The remaining 70 percent will be allocated to meet needs of the local market, he added after laying down the foundation stone of the new aluminum factory. The LE 1.6-billion factory will create more than 527 job opportunities, Mohieddin said.
The project, which will be built by the Holding Company for Chemical Industries, the state-owned Al-Qawmiya Cement, the Holding Company for Insurance and Arab Contractors Company, will be completed in September 2010. Mohieddin said Misr Aluminum Company is planning to establish three mega plants to increase Egypt’s aluminum production by 85 percent.
LE 300 mln contracts to be signed in electricity sector
The electricity sector signed on Saturday three contracts with Egyptian companies to link power stations in Tebbin, southern Cairo and Bahtim, north of Cairo, to the national power grid.

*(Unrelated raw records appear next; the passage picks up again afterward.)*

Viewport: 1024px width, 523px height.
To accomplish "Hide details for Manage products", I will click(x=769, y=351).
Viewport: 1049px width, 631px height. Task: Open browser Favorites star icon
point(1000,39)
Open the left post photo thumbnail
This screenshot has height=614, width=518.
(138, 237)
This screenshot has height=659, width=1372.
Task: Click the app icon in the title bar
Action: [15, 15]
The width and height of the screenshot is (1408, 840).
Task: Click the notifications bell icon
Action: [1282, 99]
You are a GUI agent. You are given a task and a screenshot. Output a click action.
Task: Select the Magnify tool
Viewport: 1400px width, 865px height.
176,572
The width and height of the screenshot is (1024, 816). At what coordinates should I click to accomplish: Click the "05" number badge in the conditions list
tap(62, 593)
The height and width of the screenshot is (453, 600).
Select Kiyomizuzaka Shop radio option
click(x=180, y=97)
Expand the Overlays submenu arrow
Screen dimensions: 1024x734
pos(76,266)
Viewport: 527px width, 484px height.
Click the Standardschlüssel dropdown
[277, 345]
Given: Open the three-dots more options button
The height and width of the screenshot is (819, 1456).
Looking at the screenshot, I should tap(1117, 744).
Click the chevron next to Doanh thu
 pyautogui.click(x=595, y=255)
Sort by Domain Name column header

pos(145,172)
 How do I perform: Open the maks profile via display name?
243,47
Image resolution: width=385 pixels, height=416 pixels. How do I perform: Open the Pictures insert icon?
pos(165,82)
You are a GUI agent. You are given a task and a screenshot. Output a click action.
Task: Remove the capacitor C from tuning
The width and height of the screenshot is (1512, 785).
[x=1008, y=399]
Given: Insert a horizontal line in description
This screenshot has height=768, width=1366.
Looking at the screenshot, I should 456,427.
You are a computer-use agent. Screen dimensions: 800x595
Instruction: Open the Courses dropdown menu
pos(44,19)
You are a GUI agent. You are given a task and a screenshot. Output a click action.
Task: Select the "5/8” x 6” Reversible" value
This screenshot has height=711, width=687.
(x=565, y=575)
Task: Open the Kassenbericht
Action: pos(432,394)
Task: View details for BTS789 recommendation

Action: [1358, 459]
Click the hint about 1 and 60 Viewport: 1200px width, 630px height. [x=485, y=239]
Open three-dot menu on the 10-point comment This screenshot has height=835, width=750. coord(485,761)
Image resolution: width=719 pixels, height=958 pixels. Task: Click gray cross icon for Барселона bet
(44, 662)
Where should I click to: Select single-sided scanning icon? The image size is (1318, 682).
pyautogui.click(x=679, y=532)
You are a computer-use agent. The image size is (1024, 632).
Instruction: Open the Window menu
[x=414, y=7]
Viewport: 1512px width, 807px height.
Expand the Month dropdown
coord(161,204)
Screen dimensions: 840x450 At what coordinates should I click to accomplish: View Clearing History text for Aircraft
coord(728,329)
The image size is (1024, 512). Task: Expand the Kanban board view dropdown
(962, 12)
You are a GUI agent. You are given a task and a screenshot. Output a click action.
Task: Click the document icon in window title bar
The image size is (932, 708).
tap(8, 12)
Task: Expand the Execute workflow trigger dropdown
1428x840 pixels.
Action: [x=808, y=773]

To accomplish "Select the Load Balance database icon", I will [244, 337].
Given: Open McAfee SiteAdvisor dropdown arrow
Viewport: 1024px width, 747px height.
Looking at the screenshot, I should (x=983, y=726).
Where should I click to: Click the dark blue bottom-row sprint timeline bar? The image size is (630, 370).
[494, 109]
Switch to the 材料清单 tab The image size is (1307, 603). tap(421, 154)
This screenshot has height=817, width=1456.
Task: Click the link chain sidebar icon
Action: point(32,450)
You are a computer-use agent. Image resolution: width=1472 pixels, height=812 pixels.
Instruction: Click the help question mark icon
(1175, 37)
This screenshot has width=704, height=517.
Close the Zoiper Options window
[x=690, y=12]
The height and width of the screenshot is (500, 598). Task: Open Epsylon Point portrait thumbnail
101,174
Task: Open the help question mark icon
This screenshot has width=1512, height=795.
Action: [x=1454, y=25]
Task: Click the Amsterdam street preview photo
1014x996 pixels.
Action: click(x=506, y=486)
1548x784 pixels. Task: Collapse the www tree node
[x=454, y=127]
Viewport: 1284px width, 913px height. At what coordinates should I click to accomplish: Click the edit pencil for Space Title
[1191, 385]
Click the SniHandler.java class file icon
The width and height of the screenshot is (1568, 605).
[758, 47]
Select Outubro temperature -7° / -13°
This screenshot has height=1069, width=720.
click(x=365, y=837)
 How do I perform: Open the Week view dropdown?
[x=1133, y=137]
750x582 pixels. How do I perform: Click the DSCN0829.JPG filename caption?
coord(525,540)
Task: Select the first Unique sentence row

Egyptian Minister of Electricity and Energy Hassan Younis attended the signing ceremony of the LE 300-million contracts that will be implemented in 10 to 12 months. The Egyptian Electricity Transmission Company (EETC) will finance the project, he said.
Egypt is among the most attractive country according to the World Bank report in 2007, in terms of business and investment. In the report Egypt tops the list of reformers that are making it easier to do business. Egypt greatly improved its position in the global rankings on the ease of doing business, with reforms in five of the 10 areas studied by the report.
Besides Egypt, the other top 10 business reform countries are, in order, Croatia, Ghana, FYR Macedonia, Georgia, Colombia, Saudi Arabia, Kenya, China and Bulgaria. The countries made it simpler to start a business and also strengthened property rights, enhanced investor protections, increased access to credit, eased tax burdens and expedited trade while reducing costs. In all 200 reforms in 98 economies were introduced between April 2006 and June 2007.
Earlier last year, D-8 Secretary General had met with Egyptian Foreign Minister and Investment Minister to discuss the industry and investment in Egypt. The world’s increasing demand of cement and minerals industries had added a significant factor to the growth of these sectors in developing countries. Therefore D-8 plans to set up a Working Group on Mining and Minerals, that will meet annually to discuss issues and potentials in mining and minerals industries. It is also expected that the Working Group on Investment can be held in Cairo, Egypt, since the Egyptian Investment Ministry is one of the finest and dynamic ministry in D-8, and have Roadmap in investment, so that other member countries can learn valuable experiences from Egypt.